About this task:
Exactly the lines starting at the line containing "the Contact page" and ending at the line containing "Enable transparent (透明)" are to be written out from the listing below, both included.

-- Extracted records follows --

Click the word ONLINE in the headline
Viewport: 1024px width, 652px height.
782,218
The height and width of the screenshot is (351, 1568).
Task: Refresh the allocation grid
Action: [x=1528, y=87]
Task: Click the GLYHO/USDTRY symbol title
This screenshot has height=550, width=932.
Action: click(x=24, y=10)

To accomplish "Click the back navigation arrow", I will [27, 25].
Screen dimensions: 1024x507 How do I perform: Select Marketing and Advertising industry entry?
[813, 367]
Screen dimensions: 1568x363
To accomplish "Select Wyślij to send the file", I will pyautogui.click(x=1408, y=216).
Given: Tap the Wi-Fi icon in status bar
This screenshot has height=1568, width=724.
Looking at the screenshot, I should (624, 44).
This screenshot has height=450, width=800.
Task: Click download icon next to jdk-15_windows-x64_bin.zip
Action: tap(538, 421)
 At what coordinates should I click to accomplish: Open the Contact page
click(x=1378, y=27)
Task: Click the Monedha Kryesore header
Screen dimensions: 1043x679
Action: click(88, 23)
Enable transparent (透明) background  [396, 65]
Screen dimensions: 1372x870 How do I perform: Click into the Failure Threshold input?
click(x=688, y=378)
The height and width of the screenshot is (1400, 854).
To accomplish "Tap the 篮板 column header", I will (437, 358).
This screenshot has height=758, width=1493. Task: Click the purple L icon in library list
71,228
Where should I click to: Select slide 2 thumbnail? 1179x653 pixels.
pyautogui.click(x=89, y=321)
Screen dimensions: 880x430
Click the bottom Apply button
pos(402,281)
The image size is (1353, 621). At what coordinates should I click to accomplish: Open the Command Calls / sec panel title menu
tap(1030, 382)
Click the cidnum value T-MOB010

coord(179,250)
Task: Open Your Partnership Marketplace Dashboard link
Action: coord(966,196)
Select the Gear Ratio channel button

-- Extracted records concluded --

Solution below:
 At what coordinates should I click to accomplish: Open the Contact page
click(x=1378, y=27)
Task: Click the Monedha Kryesore header
Screen dimensions: 1043x679
Action: click(88, 23)
Enable transparent (透明) background  [396, 65]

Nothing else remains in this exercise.